* _Provided data_
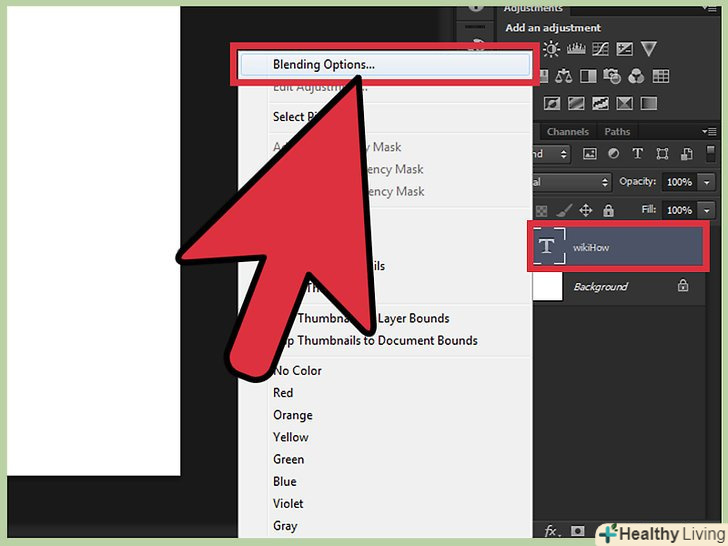Select the Background layer thumbnail
The height and width of the screenshot is (546, 728).
(x=547, y=286)
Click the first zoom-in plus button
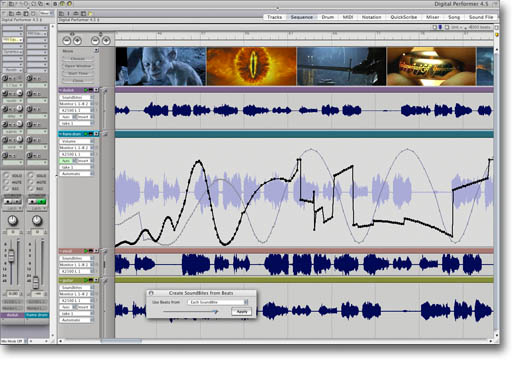This screenshot has width=521, height=366. click(x=77, y=41)
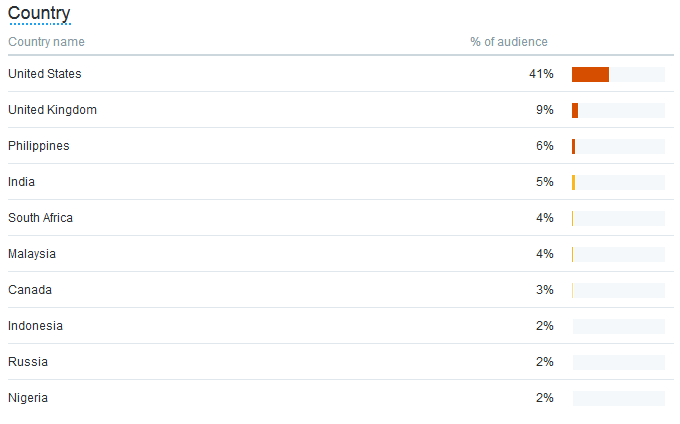Viewport: 680px width, 424px height.
Task: Click the Canada audience bar
Action: [x=618, y=290]
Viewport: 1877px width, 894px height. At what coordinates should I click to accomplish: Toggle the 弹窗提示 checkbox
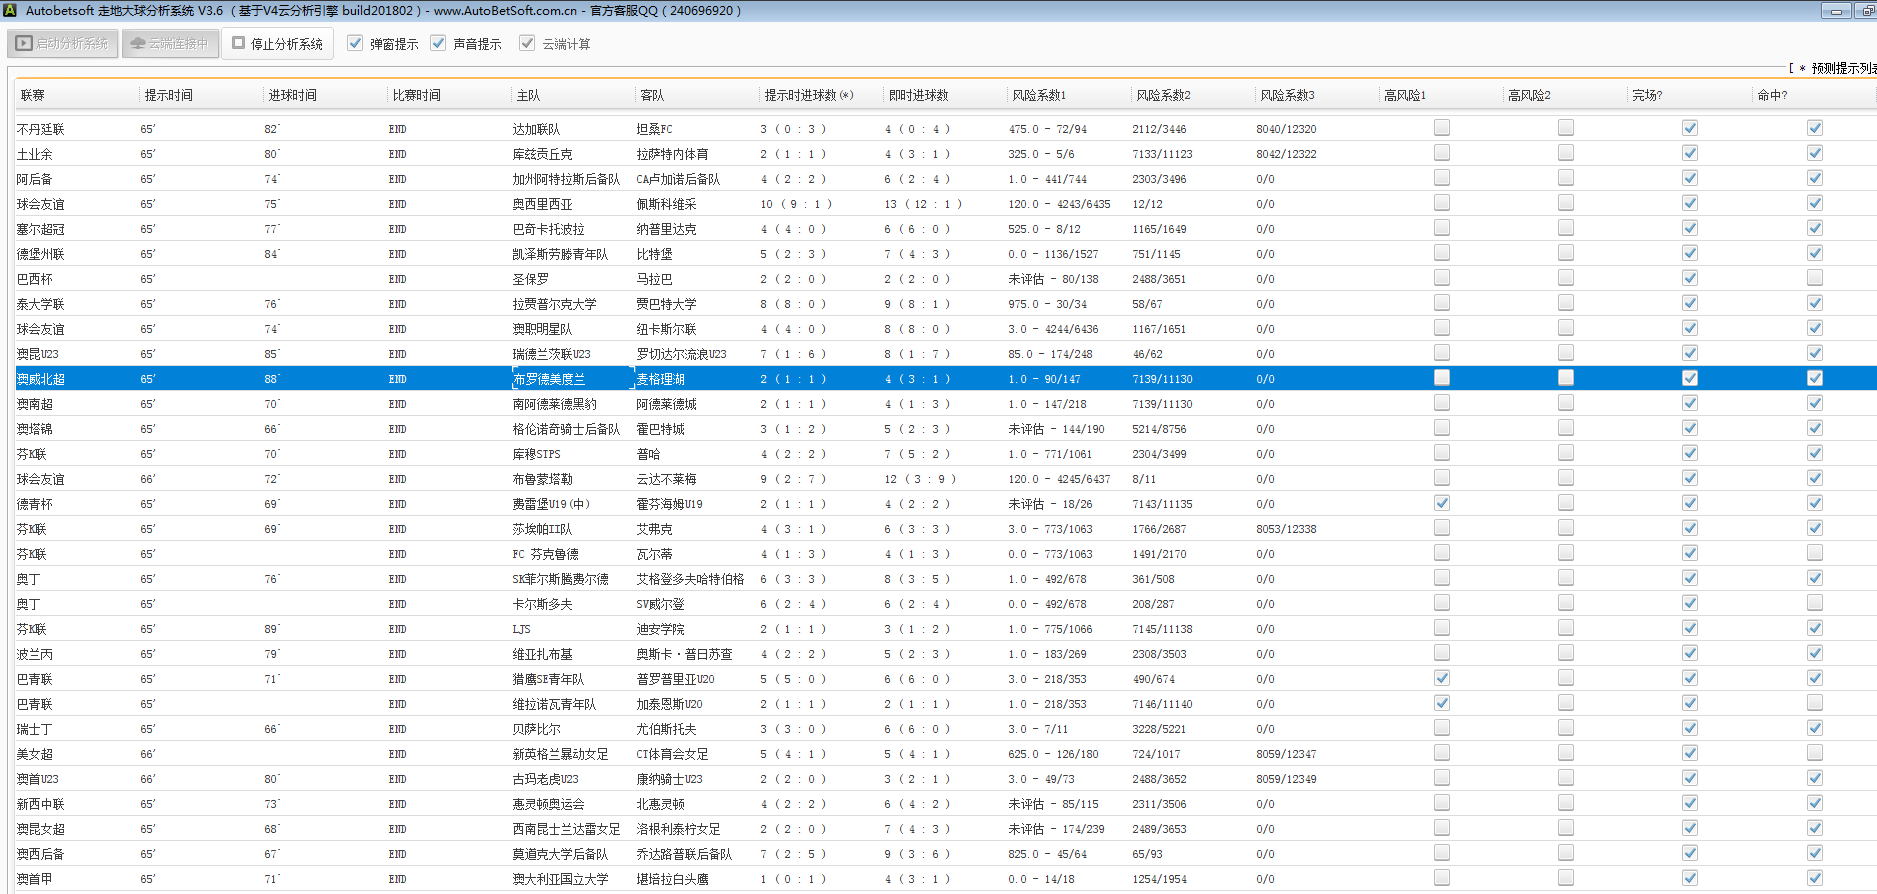(355, 43)
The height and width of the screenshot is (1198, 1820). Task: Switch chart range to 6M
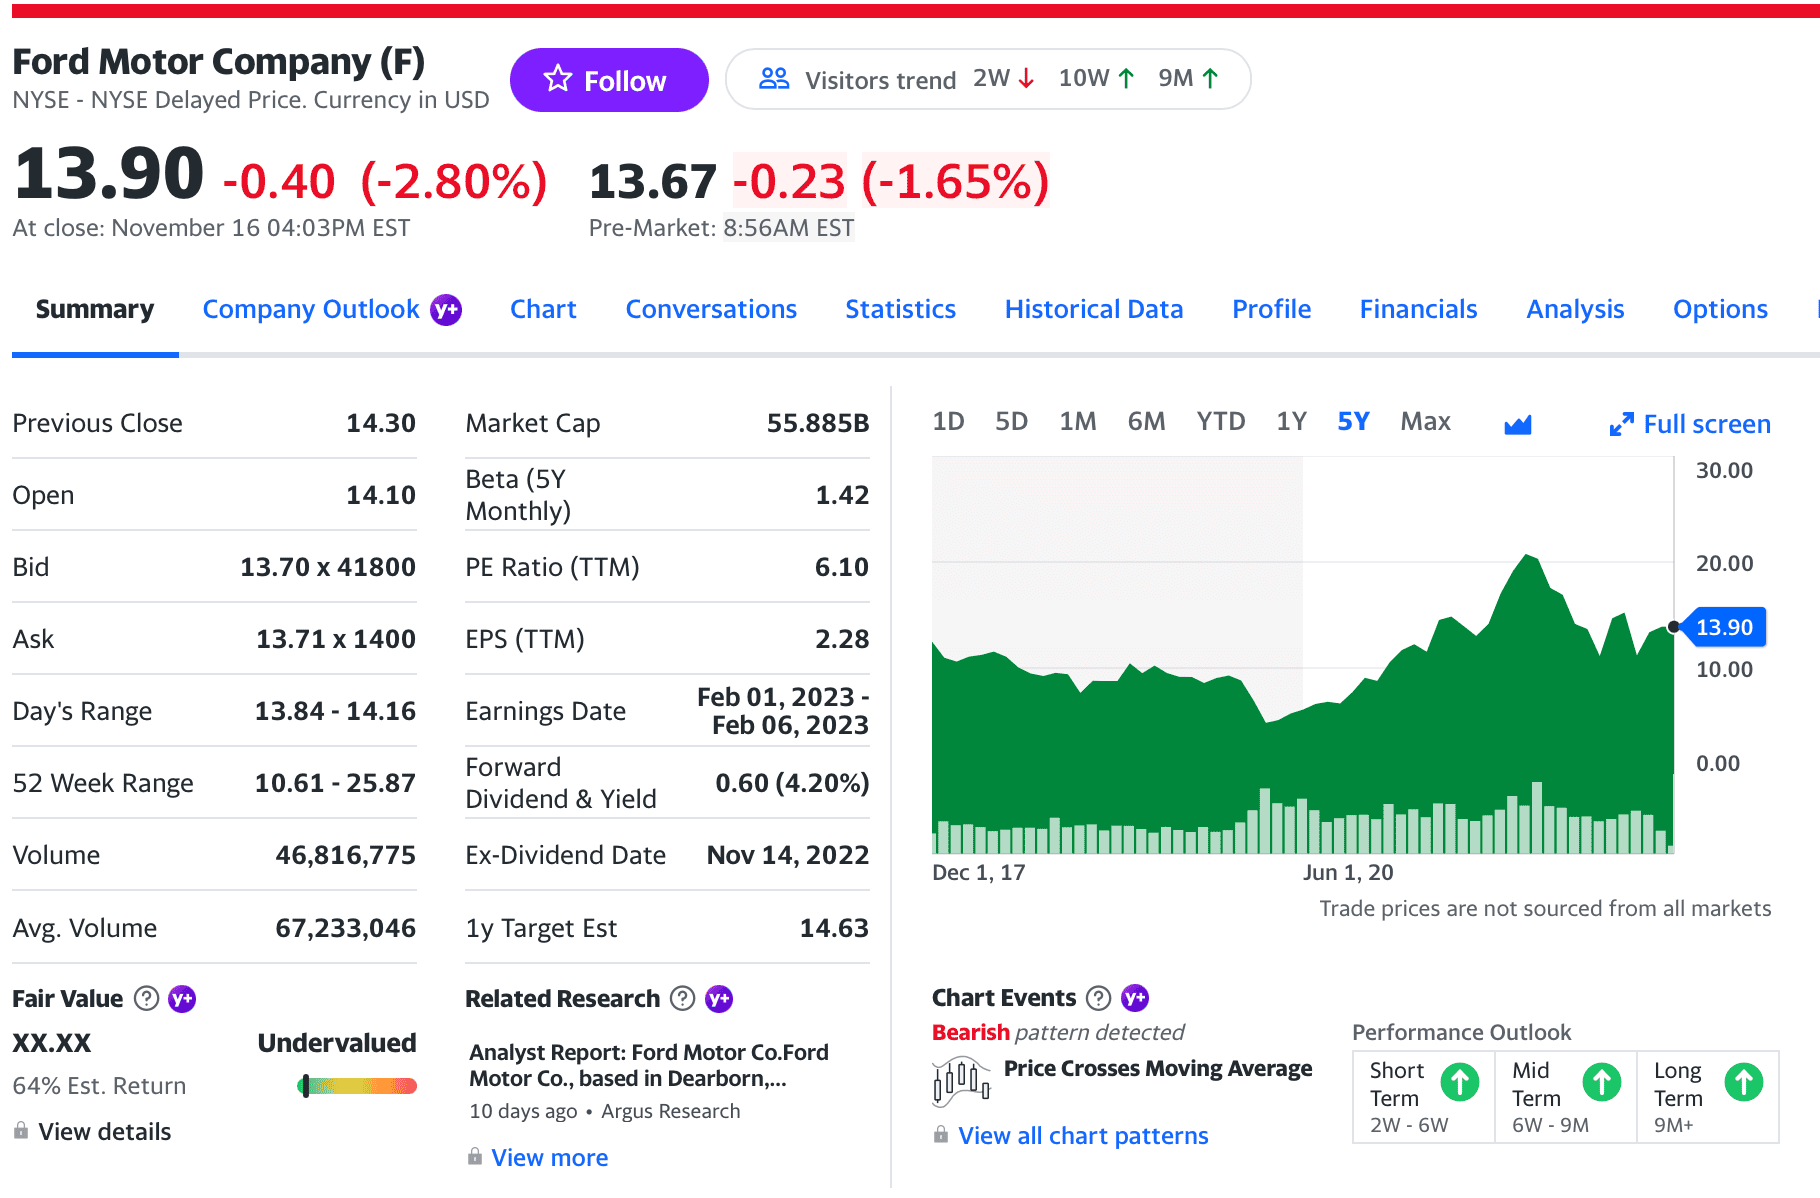pos(1146,422)
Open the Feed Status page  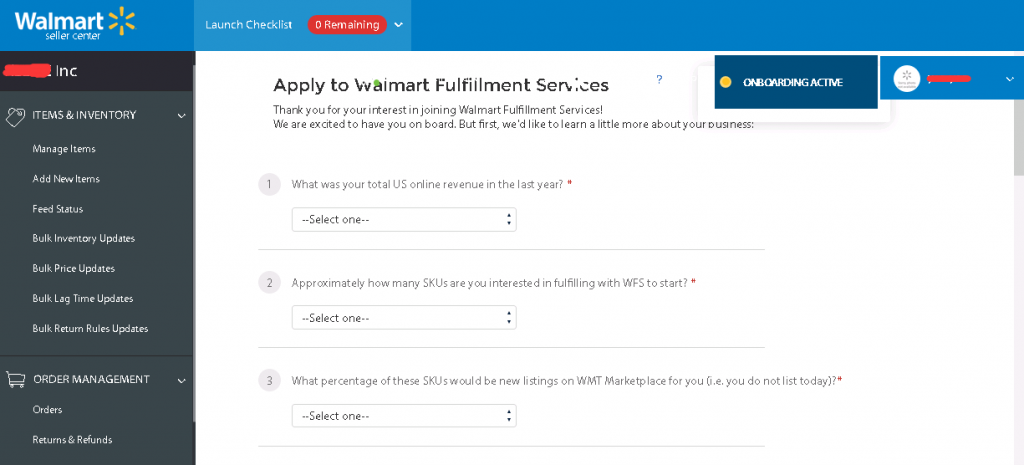point(58,209)
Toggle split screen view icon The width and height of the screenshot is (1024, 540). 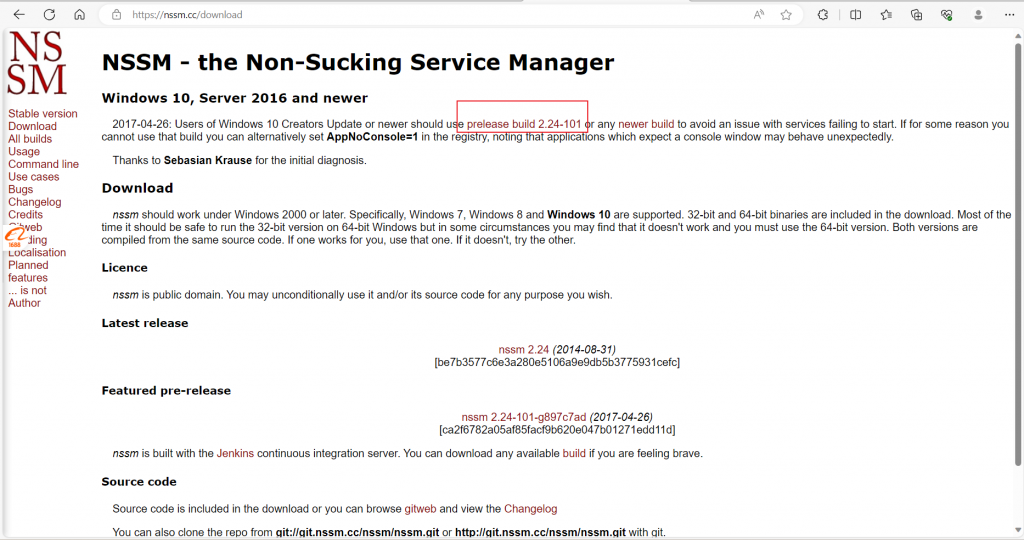(855, 15)
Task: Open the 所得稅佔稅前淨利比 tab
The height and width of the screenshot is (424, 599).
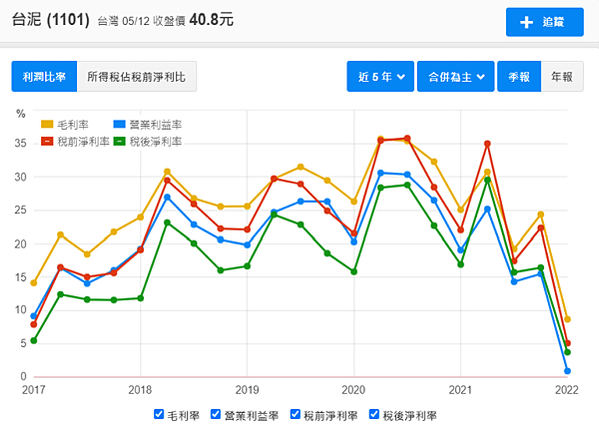Action: point(136,76)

* _Aim_
Give as a numbered list the lines of the entries, beginning at the line that contains "Task: Open the 所得稅佔稅前淨利比 tab" and running through the last line of the entries, both ends included and blank lines omitted. Leave the pictures out of your answer.

* _Output of the task_
1. Task: Open the 所得稅佔稅前淨利比 tab
2. The height and width of the screenshot is (424, 599).
3. Action: point(136,76)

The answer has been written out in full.